Here is the crucial observation: the complexity in the salary/tax domain does not lie in the calculations themselves. Instead it hides behind a set of “non-functional” requirements. I am putting “non-functional” in quotes because these are non-functional requirements that are not technically motivated (like performance, scalability or data privacy). They are an inherent part of the domain, but they are not as apparent like those complex decisions in the medical companion apps.

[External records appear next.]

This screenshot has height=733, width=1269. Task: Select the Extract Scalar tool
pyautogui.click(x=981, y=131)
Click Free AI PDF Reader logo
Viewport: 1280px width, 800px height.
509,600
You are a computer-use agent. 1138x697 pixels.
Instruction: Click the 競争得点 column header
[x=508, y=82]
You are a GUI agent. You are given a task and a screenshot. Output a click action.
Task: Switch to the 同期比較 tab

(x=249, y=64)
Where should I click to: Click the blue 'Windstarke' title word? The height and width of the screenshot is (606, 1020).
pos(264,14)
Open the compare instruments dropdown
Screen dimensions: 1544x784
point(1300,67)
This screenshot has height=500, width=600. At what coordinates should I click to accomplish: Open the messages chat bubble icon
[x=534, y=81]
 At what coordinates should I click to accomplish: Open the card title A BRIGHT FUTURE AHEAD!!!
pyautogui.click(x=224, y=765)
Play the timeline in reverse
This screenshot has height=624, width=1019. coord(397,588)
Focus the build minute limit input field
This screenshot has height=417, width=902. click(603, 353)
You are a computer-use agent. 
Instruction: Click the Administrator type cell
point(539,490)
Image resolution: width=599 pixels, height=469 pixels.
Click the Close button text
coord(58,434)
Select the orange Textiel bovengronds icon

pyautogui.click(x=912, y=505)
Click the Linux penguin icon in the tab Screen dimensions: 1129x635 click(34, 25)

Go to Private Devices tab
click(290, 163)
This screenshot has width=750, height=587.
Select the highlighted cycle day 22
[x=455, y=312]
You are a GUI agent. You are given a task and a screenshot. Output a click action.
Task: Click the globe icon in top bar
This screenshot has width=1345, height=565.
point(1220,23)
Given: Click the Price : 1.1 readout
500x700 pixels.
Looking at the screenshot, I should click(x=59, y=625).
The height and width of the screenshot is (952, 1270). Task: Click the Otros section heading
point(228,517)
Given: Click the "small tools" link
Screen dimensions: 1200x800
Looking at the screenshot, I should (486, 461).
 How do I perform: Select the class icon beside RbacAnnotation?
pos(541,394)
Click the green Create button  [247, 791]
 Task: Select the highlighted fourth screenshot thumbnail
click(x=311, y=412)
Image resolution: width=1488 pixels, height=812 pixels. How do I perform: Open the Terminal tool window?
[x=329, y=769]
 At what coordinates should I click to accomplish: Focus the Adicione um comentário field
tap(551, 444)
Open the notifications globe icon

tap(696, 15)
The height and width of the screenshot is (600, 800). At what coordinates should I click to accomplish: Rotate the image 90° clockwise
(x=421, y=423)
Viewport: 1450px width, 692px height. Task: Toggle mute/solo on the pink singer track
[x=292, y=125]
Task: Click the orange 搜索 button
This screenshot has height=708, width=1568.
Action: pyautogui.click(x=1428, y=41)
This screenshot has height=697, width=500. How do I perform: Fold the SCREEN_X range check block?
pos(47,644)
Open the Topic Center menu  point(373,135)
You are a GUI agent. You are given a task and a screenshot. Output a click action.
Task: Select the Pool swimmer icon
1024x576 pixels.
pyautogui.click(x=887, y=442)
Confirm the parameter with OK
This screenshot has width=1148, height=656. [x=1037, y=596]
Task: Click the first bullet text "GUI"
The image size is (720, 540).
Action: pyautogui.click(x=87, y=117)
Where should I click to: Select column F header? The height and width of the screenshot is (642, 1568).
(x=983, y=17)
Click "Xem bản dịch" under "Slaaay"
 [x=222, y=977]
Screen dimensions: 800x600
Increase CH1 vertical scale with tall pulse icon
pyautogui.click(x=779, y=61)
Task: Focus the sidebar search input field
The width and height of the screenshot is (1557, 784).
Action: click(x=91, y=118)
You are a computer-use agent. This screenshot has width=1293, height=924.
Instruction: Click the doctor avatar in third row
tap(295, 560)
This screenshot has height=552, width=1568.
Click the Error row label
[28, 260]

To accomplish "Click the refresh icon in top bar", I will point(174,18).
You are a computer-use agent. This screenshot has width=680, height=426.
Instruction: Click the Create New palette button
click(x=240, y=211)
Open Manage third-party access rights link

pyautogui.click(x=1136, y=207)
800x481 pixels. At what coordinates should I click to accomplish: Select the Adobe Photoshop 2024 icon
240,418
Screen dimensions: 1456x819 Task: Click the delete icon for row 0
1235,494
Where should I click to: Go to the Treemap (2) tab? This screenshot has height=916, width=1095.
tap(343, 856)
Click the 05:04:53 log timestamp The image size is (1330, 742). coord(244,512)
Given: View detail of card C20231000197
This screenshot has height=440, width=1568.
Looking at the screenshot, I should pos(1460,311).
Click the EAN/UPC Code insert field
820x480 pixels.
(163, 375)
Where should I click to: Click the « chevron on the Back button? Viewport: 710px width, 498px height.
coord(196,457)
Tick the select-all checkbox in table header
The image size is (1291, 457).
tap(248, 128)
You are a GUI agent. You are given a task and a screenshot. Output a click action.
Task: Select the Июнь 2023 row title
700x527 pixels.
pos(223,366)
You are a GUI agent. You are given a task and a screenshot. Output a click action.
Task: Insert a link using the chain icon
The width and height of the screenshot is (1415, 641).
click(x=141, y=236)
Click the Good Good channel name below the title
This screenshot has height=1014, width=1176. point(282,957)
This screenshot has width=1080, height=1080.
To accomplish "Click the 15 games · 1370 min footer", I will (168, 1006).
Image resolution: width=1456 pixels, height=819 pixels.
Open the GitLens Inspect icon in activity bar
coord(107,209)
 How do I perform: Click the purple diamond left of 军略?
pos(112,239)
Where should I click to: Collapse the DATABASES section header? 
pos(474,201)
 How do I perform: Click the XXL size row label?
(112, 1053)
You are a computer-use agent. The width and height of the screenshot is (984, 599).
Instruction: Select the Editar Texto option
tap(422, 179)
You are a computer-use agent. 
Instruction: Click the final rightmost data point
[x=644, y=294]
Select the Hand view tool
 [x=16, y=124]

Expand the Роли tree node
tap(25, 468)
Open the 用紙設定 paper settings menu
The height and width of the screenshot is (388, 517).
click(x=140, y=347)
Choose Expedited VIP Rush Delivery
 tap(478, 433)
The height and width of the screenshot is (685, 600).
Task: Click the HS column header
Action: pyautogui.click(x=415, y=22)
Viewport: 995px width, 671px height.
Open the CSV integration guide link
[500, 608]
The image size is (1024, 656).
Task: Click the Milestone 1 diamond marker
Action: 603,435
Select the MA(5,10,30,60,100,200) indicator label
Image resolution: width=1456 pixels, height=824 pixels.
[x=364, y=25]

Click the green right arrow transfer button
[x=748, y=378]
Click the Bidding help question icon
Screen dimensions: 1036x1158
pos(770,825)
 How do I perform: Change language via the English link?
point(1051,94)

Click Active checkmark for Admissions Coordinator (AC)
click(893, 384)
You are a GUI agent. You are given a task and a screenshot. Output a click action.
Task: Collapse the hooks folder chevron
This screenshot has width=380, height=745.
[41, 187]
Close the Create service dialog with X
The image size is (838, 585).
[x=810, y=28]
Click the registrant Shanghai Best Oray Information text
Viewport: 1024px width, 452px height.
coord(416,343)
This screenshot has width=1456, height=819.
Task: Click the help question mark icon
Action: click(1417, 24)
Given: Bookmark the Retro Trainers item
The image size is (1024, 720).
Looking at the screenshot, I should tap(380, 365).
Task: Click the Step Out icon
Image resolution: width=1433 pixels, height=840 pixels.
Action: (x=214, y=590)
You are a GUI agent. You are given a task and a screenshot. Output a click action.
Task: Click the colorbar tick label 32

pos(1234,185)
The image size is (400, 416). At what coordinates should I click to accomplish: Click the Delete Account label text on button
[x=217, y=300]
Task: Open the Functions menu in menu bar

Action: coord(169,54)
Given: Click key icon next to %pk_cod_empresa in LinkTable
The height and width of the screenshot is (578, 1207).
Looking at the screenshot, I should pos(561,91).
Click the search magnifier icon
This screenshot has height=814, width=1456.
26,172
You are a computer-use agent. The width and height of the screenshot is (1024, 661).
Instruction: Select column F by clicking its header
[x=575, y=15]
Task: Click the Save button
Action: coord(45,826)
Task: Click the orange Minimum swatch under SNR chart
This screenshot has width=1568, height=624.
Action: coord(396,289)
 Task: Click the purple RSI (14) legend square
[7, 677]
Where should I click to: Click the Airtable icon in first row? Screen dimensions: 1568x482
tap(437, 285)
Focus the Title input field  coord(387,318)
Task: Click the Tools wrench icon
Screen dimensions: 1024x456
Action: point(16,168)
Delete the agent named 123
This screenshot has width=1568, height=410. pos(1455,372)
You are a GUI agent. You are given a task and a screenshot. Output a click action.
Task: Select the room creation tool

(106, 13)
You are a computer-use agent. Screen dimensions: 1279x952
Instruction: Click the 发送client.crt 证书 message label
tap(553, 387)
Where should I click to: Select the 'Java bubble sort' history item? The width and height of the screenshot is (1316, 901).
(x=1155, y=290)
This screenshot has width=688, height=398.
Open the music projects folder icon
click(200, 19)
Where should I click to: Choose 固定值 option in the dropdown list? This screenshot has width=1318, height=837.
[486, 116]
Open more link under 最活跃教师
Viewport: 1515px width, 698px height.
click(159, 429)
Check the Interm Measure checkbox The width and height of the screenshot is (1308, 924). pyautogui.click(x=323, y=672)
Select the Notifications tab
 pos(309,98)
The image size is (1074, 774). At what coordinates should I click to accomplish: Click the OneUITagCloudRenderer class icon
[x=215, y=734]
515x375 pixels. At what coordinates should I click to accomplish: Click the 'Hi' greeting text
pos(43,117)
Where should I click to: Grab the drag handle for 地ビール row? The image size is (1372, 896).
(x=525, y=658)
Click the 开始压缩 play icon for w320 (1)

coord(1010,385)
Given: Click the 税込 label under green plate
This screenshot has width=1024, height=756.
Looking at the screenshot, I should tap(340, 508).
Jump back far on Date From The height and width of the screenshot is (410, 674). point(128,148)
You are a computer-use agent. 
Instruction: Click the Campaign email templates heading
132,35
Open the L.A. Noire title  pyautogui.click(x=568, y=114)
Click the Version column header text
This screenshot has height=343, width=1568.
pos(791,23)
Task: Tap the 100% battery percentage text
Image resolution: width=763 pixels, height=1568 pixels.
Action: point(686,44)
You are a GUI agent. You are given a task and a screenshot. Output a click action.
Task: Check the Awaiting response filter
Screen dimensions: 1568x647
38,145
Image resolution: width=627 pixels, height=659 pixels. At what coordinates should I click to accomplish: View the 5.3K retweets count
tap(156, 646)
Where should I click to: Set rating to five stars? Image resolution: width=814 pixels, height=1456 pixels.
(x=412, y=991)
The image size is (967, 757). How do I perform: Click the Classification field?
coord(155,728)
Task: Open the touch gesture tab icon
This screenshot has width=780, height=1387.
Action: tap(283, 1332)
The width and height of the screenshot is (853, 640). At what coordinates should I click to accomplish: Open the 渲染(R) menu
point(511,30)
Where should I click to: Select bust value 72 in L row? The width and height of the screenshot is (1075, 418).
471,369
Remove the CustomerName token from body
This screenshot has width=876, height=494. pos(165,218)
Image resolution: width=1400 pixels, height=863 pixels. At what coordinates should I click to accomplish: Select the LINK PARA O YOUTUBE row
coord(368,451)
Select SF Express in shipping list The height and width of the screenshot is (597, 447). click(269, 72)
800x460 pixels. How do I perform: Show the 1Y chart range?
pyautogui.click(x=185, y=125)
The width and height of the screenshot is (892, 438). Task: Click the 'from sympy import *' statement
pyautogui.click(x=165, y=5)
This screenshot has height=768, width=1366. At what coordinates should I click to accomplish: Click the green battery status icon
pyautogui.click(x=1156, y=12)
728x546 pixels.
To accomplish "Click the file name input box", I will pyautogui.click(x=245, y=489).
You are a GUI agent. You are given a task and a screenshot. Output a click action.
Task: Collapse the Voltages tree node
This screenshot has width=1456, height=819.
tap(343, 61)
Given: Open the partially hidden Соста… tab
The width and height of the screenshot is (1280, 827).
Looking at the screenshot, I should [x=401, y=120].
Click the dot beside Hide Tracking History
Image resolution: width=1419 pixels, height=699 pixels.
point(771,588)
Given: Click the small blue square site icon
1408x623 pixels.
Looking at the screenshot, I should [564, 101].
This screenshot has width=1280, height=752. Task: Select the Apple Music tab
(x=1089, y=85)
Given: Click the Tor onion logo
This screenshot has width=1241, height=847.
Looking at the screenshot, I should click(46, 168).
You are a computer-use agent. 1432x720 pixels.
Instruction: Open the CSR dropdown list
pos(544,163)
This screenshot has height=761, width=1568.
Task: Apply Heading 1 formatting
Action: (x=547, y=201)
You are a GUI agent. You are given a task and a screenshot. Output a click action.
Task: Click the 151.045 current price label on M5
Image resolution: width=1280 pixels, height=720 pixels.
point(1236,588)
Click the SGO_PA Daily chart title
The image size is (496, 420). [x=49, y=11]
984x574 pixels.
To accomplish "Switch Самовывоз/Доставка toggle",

The complexity may hide so well that the people in the domain aren’t necessarily aware of it. I know of a dev team that did a “Java prototype” that, in terms of Fachlichkeit, literally multiplied three numbers. To be fair, the prototype was about infrastructure (micro-services, Spring vs. JavaEE, web-technologies), but nonetheless, it failed to address the (hidden) herd of elephants in the room.

Two final remarks. Once again it turns out that the act of building a DSL that makes these hidden complexities apparent is a great way of discovering, understanding, discussing and trade-off-ing these complexities. It’s probably worth doing even if we threw away the language itself later!

And a word about language development effort. If the domain is so complex that you need special data types and temporal arithmetics and versioning and complicated visibility rules and domain-specific type checkers and incremental computation … isn’t it a bit of a stretch to think you can implement a DSL for the domain? After all, no general purpose language has such “advanced” features. Well, of course, that is the point with DSLs: you can compromise in other areas of the language, making the overall effort acceptable. We spent only a few weeks on building the basic temporal/versioning infrastructure. And what’s the alternative? Relying on domain experts and programmers to use Word and Java to tackle this complexity without tool support? Hardly!